──────── FRAGMENTO CITADO ────────
Cuando esta adecuada actitud profesional se observa desde la perspectiva del valor añadido por el farmacéutico, sólo caben dos opciones para que el sistema de salud lo acepte sin reparos: que los servicios profesionales incrementen el resultado de salud en el paciente o que reduzcan el coste al pagador del sistema de salud. Así pues, cuando aparece un nuevo producto o servicio, el pagador esperará conocer el valor del mismo antes de tomar una decisión sobre su entrada en la cartera de prestaciones rembolsadas por el sistema de salud. De otra manera, nadie pagará ningún coste por algo de lo que desconoce su valor.

Lord Kelvin (el físico que dio nombre a los grados Kelvin) dijo “Si puedes medir aquello de lo que estás hablando y expresarlo con números, entonces sabes algo sobre ello. Pero si no puedes medirlo, si no puedes expresarlo en números, tu conocimiento es bien magro e insatisfactorio”.

Kelvin apunta al núcleo de la cuestión. Si el objetivo es mejorar el resultado de salud, es imprescindible medirlo antes y después para mostrar su variaciiiiion. En caso contrario, estaremos hablando de percepciones y actualmente, en el campo de la salud, en donde sólo se puede hablar de Medicina o Farmacia basadas en la evidencia, no caben las percepciones subjetivas. Sólo el método científico, por el que cualquier hipótesis ha de ser probada empíricamente y su resultado puede ser reproducible por otros.
────────
EJERCICIO 1 – Traduzca al inglés la siguiente oración del fragmento citado: "De otra manera, nadie pagará ningún coste por algo de lo que desconoce su valor."
EJERCICIO 2 – Indique si cada afirmación concuerda con el fragmento citado, respondiendo sí o no y citando las palabras del texto que lo deciden: (a) Lord Kelvin fue el físico que dio nombre a los grados Kelvin. (b) En el campo de la salud se admiten las percepciones subjetivas. (c) El pagador decide sobre un nuevo producto o servicio antes de conocer su valor.
EJERCICIO 3 – Transcriba el pasaje del fragmento citado que comienza en las palabras "Kelvin apunta al" y termina después de "reproducible por otros.".
──────── DATOS REGISTRADOS ────────
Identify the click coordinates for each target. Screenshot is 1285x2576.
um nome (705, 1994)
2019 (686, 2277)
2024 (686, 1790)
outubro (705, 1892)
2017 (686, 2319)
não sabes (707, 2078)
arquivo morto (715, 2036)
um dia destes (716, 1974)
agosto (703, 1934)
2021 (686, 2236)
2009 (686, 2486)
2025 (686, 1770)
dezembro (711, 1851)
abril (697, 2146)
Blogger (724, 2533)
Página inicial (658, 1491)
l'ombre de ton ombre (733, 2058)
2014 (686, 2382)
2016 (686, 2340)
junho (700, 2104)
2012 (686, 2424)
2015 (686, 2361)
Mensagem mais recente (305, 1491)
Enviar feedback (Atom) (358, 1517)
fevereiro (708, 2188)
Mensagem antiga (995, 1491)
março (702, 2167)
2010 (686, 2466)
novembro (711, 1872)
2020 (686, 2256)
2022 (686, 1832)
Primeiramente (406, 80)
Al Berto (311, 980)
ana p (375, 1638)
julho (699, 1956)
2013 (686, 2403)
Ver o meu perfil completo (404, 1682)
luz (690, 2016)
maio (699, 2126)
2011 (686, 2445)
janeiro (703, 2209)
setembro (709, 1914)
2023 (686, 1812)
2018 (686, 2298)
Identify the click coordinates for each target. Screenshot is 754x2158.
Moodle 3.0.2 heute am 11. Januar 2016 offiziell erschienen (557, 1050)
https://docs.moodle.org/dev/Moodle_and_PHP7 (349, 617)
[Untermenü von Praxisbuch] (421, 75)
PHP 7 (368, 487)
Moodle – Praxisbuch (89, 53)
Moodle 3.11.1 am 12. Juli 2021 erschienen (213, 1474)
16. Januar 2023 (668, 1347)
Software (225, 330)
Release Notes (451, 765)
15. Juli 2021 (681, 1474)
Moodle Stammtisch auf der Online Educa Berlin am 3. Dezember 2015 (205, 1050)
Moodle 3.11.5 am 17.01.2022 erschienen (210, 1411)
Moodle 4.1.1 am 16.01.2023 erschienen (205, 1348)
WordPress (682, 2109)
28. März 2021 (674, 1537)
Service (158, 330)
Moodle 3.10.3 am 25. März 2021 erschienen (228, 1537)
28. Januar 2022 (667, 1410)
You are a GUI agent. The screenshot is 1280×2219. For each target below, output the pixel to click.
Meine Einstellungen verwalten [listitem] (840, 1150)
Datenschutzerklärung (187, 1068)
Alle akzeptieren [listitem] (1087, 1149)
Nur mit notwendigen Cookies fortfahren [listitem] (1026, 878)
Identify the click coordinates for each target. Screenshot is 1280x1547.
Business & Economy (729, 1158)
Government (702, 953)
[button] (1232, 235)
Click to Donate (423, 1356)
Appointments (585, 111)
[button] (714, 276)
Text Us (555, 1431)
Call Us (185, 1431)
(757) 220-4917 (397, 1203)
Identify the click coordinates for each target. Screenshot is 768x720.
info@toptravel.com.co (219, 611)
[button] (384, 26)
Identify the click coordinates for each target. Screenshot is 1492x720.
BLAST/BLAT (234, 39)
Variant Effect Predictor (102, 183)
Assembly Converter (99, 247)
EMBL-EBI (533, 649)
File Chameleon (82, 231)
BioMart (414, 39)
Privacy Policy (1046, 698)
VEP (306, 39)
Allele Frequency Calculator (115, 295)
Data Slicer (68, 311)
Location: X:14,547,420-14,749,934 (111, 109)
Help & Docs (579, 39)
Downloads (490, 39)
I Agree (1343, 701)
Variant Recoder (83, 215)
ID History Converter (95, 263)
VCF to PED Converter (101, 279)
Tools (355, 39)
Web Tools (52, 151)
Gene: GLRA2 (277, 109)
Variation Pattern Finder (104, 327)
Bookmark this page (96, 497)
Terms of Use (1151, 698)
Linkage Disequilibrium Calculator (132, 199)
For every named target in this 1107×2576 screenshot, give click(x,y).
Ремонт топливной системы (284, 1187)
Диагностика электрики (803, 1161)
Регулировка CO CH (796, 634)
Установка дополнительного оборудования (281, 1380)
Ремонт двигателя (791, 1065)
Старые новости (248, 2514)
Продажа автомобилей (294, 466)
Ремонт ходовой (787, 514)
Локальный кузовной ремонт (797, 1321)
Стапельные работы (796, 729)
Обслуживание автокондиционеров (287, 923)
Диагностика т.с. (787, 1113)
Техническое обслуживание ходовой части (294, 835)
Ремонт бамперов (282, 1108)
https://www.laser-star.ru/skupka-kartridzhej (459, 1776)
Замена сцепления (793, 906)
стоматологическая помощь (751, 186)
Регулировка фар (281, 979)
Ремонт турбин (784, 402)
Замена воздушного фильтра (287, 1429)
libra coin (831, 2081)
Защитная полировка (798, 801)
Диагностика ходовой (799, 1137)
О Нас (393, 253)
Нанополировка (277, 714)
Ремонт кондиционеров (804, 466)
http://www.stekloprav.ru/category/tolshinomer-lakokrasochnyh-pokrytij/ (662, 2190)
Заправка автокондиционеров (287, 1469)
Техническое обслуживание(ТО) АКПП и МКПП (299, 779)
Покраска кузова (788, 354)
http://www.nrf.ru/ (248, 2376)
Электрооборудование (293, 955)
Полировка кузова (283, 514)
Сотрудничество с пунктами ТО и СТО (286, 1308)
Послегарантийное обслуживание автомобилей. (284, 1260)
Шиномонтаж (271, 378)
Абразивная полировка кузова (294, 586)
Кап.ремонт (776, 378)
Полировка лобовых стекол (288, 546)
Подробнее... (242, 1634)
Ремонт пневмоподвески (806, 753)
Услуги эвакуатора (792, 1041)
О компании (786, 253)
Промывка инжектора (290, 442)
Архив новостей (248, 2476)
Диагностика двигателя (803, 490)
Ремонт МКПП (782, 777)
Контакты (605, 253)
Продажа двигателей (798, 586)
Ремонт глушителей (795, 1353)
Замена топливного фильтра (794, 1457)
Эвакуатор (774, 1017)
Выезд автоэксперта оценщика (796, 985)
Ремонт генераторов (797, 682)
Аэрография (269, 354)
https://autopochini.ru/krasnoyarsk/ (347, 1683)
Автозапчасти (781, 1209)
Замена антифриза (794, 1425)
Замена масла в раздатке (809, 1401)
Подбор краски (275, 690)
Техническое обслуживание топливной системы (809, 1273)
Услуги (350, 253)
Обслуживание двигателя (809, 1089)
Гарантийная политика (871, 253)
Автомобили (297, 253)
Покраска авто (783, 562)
────────
SOLUCIÓN ESCRITA 1 – Otherwise, no one will pay any cost for something whose value they do not know.

SOLUCIÓN ESCRITA 2 –
(a) Sí: "el físico que dio nombre a los grados Kelvin".
(b) No: "no caben las percepciones subjetivas".
(c) No: "el pagador esperará conocer el valor del mismo antes de tomar una decisión".

SOLUCIÓN ESCRITA 3 –
Kelvin apunta al núcleo de la cuestión. Si el objetivo es mejorar el resultado de salud, es imprescindible medirlo antes y después para mostrar su variaciiiiion. En caso contrario, estaremos hablando de percepciones y actualmente, en el campo de la salud, en donde sólo se puede hablar de Medicina o Farmacia basadas en la evidencia, no caben las percepciones subjetivas. Sólo el método científico, por el que cualquier hipótesis ha de ser probada empíricamente y su resultado puede ser reproducible por otros.